AM: Oh yeah, that! What can I say, acting is acting. If anything, I want people to read the book and see I am also human. I want people to nod their head and say, “Yeah, I feel that way, too.” This book is really me revealing that I am human and why I travel. I wanted to have a moment where I can really connect with people in a way I never did before.

More: Did you accomplish that?
AM: I wanted to create the feeling of hope, possibility and connection in a way where you don’t have to escape. We escape situations when we tend not to feel good about ourselves.

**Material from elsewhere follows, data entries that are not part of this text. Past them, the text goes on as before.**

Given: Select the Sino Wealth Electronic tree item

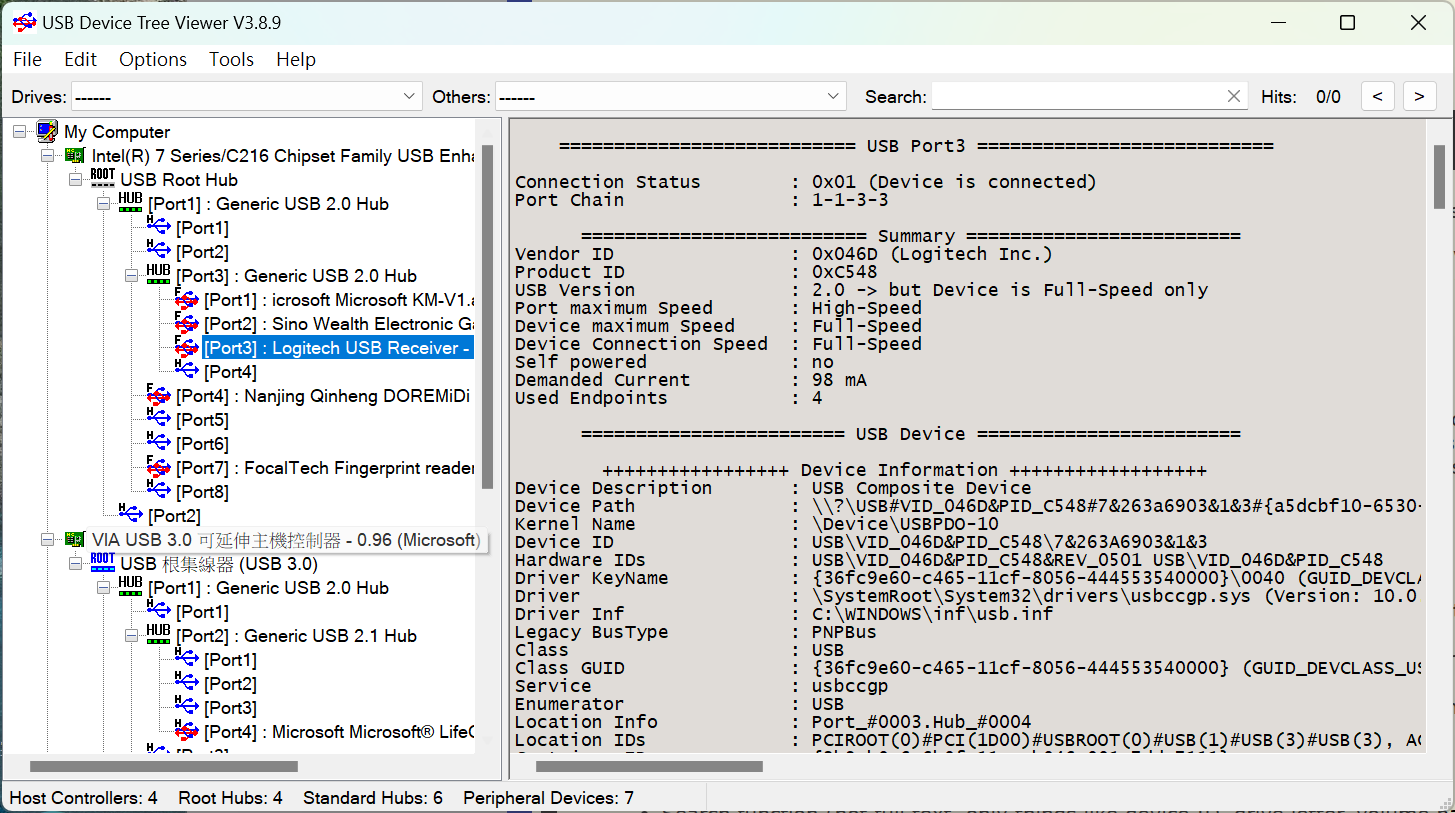Looking at the screenshot, I should click(337, 324).
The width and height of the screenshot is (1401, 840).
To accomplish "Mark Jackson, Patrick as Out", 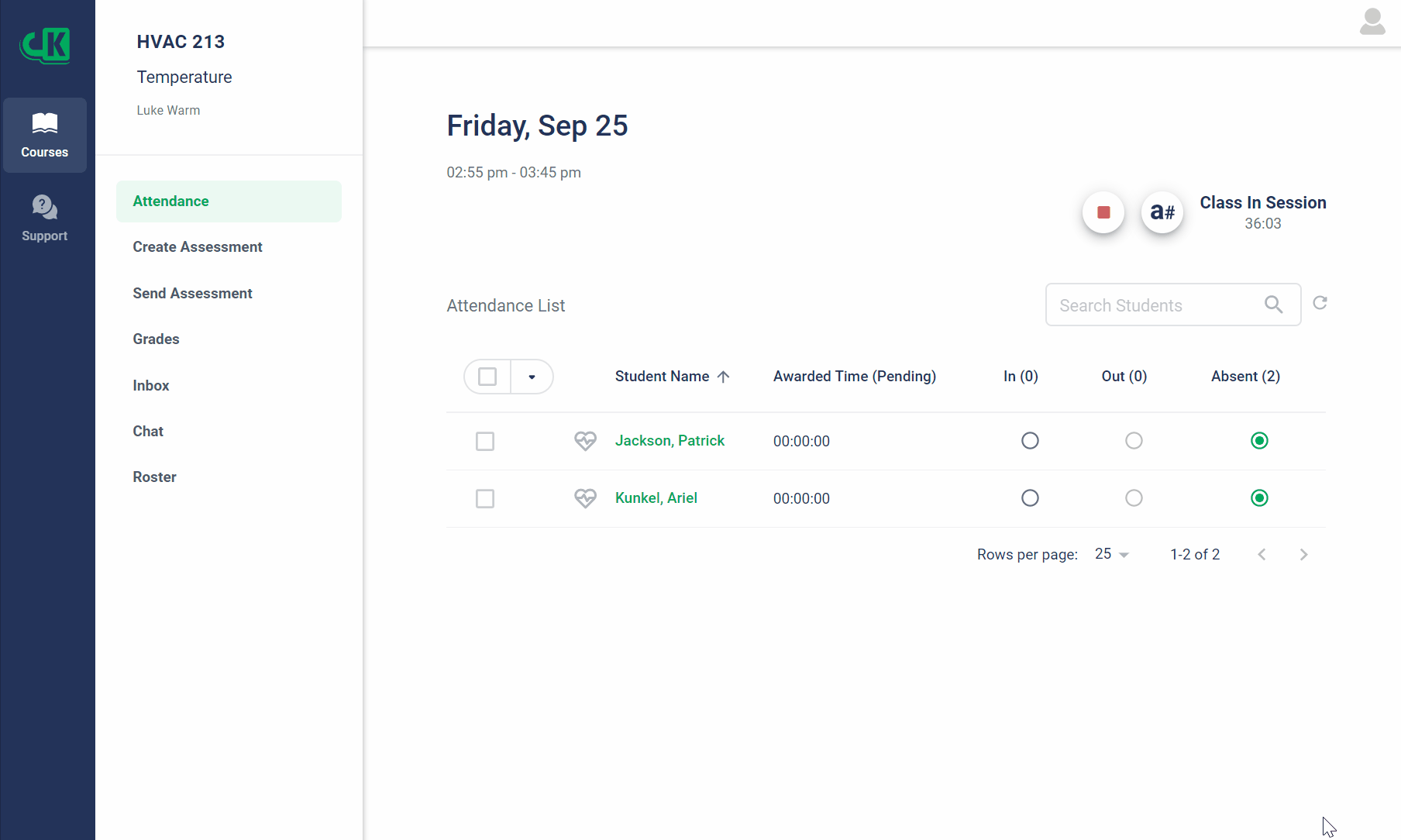I will tap(1134, 440).
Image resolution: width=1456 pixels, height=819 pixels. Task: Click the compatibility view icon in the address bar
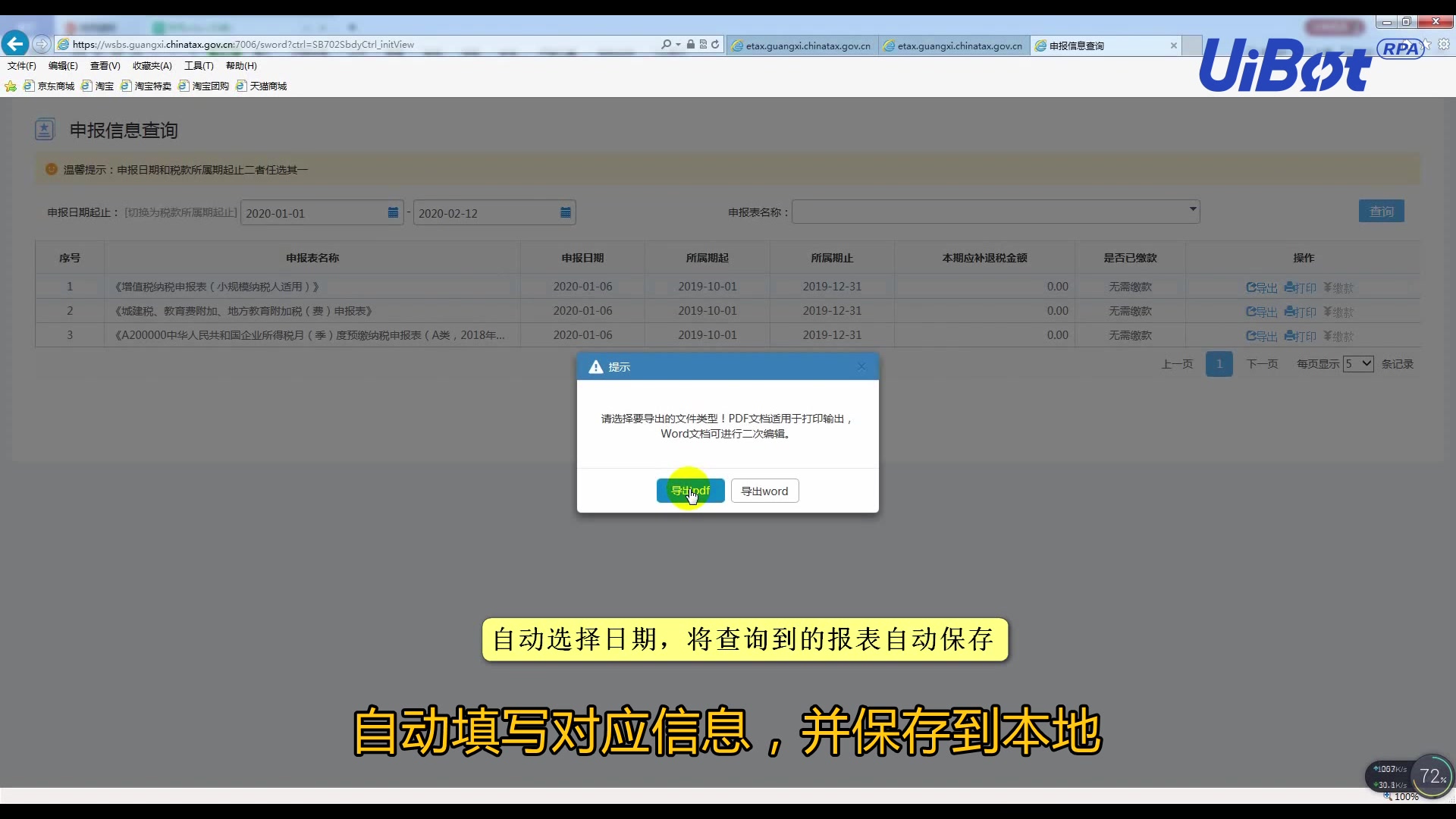click(703, 44)
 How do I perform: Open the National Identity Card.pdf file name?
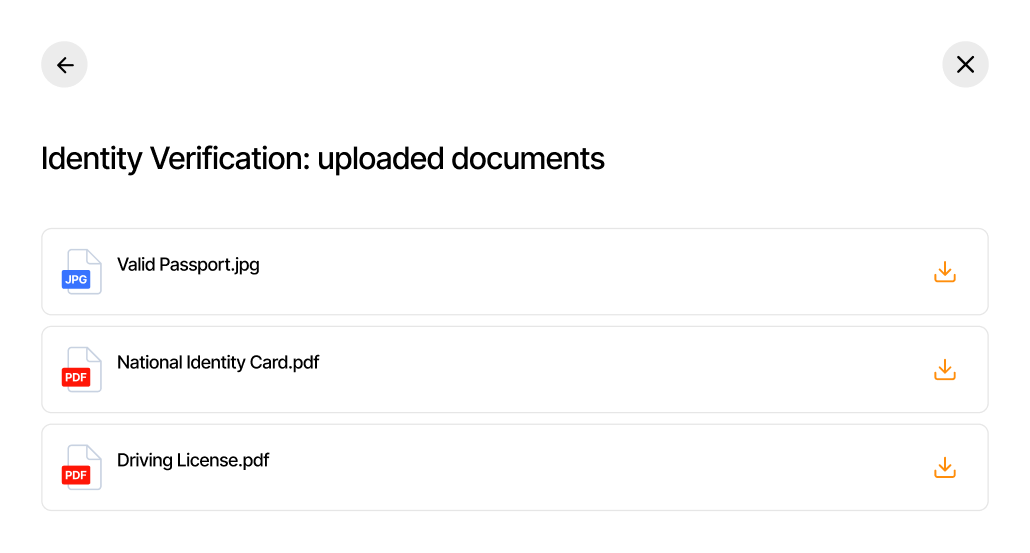218,363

More: Is traveling the globe your form of escape?   
AM: No, it is my form of connection. Travel is how I feel most connected to myself and the rest of the world. I grew up in New Jersey and have lived in New York for over 32 years. Yet I would not call myself a New Yorker or consider myself to have roots anywhere. I find my home and my roots lie in that connection we were just discussing.
More: What is so ironic, you played a character named Kevin in the smash hit St. Elmo’s Fire, and the only things Kevin wanted were to be a writer and find the meaning of life.  
AM: Yeah, I really connected with Kevin and identified with him on many levels.

More: Besides being in a relationship, you have two children. How do you juggle having a family and still find time to see the world?
AM: I am constantly jet-lagged. I am always racing back all of the time or taking my kids with me when I can. I took my son to the Sahara and Morocco. My daughter has also come away with me. We travel together as much as we can. It is a juggling act I am not sure I do very well, but I do my best to be there for everyone as well as my career.

More: Not easy, huh?
AM: It is mayhem, but it works.  

More: This particular title has quite a few meanings. It is your journey around the world, but it is also about your journey to finally settle down. Without giving too much away, I understand congratulations are in order.
AM: Yes, I got married a year ago. And they said it wouldn’t last! [Laughs] The event of the book was the internal journey to this moment.

More: If your kids decide to read this book one day, what do you hope they will learn from it?
AM: I suppose it is just a letter to them. While some people say it is a love letter to my wife, which to some degree it is, I also think it is a letter to them about who their father is. It is not so much a book about what I have done but rather who I am and how I operate emotionally.

More: Will you encourage your children to read this book with you and watch some of your memorable films so they see Daddy in full circle?
AM: My kids know I am an actor, but acting is not a huge part of our lives. My daughter is much more interested in her gymnastics class than in Daddy’s old movies.